Austin, where I live: 6 postings. This title concentrates hard where the AI companies are.
21% of postings require a bachelor's degree. 17% ask for five-plus years of experience. 3% ask for ten.
Nobody can ask for ten years of GTM engineering experience, because the discipline hasn't existed for ten years. Companies are screening for what you've shipped, not what you're credentialed in. For a job title this well paid, that's rare, and it won't stay this open forever.
One more tell that this is a new space: RAG shows up in 60% of qualification sections. AI retrieval went from exotic to table stakes before the job title even settled.
Fair question. "Growth hacker" came and went. "Growth marketer" came and went. And I'll grant that some of this is great marketing by Clay. They pushed the title hard and it stuck to their category.

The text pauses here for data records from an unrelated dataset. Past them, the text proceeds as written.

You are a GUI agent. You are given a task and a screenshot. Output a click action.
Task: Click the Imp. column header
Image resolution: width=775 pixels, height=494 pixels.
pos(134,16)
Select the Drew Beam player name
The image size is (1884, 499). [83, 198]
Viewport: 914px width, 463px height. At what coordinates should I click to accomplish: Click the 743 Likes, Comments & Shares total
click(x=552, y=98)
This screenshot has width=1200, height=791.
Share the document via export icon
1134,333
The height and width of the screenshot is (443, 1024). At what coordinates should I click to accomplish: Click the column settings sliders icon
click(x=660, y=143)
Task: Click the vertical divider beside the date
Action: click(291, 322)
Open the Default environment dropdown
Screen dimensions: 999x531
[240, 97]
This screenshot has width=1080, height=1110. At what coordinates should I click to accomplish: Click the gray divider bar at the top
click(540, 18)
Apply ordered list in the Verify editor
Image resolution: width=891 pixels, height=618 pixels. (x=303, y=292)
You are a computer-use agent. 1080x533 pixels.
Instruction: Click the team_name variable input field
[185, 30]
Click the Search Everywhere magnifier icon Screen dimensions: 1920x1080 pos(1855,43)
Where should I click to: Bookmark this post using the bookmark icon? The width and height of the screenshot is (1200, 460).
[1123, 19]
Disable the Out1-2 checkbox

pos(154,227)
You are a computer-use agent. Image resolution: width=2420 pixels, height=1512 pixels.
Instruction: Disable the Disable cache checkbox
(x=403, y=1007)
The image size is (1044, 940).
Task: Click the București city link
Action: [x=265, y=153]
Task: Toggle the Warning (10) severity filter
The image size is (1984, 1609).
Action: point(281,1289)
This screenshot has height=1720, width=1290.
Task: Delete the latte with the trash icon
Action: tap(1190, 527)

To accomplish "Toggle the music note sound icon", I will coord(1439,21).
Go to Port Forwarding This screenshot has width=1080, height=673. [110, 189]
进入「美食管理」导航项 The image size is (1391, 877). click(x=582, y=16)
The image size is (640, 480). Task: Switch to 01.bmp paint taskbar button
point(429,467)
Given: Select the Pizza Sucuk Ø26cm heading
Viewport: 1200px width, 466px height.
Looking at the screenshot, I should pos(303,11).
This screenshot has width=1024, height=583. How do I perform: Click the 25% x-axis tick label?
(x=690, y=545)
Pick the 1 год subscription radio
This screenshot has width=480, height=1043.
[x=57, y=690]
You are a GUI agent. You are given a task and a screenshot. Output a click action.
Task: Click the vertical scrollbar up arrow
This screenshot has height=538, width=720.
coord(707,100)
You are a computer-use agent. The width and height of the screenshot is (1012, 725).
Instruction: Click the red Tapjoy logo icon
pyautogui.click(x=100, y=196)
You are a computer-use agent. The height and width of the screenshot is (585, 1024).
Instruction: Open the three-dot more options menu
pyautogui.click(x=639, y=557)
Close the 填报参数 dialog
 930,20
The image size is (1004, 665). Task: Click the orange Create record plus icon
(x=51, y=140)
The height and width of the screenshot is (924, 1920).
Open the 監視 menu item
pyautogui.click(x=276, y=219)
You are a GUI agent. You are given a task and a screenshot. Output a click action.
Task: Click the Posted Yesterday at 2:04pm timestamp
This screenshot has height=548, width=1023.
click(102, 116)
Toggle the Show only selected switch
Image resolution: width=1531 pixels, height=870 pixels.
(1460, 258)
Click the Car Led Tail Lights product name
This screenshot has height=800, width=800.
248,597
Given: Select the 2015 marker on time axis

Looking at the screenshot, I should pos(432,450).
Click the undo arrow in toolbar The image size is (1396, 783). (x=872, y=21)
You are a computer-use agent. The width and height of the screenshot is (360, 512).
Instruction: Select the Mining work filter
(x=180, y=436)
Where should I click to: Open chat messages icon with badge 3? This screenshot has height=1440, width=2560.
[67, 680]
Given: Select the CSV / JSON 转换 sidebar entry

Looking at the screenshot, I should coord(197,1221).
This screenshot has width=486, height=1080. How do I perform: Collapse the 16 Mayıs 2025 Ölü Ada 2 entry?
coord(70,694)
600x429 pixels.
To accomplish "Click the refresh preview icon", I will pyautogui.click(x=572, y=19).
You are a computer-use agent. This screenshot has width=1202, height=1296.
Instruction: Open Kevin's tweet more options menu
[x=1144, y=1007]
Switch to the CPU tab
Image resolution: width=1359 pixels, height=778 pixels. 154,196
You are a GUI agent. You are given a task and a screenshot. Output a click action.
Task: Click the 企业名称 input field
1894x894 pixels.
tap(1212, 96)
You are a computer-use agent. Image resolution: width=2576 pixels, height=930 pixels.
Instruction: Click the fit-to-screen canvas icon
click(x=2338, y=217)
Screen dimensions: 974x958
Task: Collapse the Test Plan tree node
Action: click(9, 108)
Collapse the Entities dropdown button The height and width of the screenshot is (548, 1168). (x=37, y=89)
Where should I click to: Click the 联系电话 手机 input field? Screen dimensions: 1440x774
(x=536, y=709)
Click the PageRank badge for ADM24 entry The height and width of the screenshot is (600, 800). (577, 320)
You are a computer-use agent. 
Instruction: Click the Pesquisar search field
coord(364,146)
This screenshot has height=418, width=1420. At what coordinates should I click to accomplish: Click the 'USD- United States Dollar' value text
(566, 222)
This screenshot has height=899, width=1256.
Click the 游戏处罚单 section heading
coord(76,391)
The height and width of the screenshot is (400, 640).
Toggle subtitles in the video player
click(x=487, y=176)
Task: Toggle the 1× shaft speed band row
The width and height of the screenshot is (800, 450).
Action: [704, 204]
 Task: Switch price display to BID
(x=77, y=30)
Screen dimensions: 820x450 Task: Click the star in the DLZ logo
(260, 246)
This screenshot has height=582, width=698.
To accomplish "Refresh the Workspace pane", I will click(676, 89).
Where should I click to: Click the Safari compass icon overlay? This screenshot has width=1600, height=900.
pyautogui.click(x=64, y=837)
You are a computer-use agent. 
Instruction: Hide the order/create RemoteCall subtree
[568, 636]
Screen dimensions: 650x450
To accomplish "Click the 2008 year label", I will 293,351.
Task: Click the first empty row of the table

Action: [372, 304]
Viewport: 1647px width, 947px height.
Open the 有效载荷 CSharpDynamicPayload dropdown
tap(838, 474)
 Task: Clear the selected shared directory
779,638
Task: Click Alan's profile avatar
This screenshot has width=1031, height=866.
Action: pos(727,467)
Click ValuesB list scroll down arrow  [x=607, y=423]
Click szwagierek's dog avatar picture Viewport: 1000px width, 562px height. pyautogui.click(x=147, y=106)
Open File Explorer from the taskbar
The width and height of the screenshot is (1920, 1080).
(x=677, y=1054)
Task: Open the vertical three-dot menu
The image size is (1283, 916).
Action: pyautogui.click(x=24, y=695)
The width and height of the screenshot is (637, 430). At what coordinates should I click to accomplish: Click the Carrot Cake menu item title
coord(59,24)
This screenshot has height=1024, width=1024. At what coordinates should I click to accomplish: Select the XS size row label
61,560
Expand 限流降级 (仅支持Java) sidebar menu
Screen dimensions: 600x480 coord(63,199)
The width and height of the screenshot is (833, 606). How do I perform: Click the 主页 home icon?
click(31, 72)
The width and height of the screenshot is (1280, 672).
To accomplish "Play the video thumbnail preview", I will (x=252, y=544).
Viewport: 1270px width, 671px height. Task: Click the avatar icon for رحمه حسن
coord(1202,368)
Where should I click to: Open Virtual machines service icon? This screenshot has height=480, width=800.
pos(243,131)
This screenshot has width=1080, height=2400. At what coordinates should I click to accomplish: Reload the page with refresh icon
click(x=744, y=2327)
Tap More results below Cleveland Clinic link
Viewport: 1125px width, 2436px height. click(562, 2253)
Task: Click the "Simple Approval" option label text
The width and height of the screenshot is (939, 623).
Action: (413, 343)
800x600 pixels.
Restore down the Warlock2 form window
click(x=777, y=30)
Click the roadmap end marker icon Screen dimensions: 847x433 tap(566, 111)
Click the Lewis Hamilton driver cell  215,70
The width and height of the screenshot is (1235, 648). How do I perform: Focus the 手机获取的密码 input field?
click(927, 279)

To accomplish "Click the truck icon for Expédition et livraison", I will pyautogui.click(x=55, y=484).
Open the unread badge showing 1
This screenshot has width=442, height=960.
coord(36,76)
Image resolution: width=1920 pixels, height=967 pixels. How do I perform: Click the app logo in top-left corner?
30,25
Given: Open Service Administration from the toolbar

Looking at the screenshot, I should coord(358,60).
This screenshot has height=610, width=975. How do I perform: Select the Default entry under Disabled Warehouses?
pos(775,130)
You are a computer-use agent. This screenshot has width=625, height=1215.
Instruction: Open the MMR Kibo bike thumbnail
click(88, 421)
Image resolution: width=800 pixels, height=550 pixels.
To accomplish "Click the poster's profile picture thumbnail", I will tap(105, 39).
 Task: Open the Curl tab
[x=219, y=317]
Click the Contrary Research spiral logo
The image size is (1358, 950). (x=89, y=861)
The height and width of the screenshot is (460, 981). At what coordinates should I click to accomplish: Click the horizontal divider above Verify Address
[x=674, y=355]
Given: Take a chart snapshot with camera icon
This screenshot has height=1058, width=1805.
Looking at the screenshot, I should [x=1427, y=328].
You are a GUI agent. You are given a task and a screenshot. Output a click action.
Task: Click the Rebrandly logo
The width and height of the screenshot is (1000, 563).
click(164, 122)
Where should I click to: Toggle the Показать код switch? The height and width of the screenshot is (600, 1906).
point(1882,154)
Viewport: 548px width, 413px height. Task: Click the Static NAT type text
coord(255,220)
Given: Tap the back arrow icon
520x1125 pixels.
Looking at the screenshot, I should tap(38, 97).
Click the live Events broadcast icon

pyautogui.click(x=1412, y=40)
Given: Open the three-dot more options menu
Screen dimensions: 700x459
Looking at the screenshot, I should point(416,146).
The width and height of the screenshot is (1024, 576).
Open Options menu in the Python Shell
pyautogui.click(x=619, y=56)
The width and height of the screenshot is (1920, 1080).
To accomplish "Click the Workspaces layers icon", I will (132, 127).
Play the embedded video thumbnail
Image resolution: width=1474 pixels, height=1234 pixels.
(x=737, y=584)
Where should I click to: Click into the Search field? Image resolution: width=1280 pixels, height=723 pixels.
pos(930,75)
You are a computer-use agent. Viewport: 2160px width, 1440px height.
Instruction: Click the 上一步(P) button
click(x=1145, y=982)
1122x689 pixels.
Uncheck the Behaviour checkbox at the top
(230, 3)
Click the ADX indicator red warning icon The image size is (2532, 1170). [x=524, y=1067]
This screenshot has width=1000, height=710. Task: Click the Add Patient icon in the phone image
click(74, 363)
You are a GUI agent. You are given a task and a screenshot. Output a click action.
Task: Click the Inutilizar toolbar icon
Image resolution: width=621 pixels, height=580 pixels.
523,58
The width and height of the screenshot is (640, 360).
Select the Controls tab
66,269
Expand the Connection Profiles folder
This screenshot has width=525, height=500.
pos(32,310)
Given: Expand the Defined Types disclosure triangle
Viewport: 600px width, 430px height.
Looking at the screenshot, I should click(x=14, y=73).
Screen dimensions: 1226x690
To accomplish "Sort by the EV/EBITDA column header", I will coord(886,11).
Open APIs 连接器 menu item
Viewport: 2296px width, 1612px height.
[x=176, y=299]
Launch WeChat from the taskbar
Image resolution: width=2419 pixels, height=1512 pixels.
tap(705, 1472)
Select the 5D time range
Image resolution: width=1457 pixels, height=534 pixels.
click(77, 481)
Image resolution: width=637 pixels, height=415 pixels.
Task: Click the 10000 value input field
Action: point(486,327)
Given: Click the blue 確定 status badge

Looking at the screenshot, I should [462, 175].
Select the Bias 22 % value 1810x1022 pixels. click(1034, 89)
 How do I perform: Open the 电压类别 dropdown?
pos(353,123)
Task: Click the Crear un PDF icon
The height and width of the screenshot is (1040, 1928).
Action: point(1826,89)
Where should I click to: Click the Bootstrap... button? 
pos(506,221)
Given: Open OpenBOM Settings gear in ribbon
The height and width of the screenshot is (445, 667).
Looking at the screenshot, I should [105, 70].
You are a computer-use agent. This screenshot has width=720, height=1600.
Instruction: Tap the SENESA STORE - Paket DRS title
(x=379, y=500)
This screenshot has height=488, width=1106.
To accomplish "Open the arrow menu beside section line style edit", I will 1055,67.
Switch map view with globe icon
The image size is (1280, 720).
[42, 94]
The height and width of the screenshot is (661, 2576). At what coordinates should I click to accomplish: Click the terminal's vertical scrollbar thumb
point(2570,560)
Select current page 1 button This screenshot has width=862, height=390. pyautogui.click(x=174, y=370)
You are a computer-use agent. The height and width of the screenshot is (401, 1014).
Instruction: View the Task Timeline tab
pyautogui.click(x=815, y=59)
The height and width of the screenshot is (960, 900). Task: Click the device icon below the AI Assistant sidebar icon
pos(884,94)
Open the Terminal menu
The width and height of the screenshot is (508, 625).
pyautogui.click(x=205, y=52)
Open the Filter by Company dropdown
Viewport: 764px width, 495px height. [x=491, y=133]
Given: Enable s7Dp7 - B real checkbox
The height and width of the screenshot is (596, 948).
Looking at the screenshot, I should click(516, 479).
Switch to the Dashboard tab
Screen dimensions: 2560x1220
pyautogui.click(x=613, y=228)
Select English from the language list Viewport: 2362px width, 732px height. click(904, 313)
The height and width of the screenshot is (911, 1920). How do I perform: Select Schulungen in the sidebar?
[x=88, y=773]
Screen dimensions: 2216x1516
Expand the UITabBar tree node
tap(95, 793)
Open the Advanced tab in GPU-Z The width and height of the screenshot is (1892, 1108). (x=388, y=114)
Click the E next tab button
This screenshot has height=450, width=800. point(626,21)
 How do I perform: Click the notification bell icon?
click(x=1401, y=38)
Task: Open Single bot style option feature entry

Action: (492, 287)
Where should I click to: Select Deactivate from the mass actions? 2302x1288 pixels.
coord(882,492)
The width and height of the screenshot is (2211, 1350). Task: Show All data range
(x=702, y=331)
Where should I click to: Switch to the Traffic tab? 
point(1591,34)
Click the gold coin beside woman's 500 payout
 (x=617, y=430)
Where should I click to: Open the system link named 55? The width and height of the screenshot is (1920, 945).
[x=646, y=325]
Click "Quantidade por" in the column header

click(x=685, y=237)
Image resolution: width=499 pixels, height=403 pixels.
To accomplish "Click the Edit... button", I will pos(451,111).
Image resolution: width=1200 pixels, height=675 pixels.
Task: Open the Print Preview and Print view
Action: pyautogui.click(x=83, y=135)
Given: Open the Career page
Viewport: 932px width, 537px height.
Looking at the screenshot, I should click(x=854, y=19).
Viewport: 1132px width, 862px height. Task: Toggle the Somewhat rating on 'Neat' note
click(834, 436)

But I'd argue it's already outpaced what Clay sparked, and AI is the reason. The AI enablement cluster has nothing to do with spreadsheets with superpowers. RAG in 60% of qualifications has nothing to do with list building. AI turned every revenue team into a potential software shop, and someone has to be the person who builds. The title will keep churning. The job underneath it isn't going away.
This space is new, undefined, and wide open. The title is messy, the credential requirements are all over the place, and the skill set is still rare. Engineers are moving toward GTM. GTM people are learning to engineer. Time will tell which side wins, but it's already clear a real GTM engineer needs both.
And if somebody truly has both? They're more likely to (and probably should) go be a founder and build their own thing. The space is wide open. Let's have some fun and see where it goes. This is the frontier.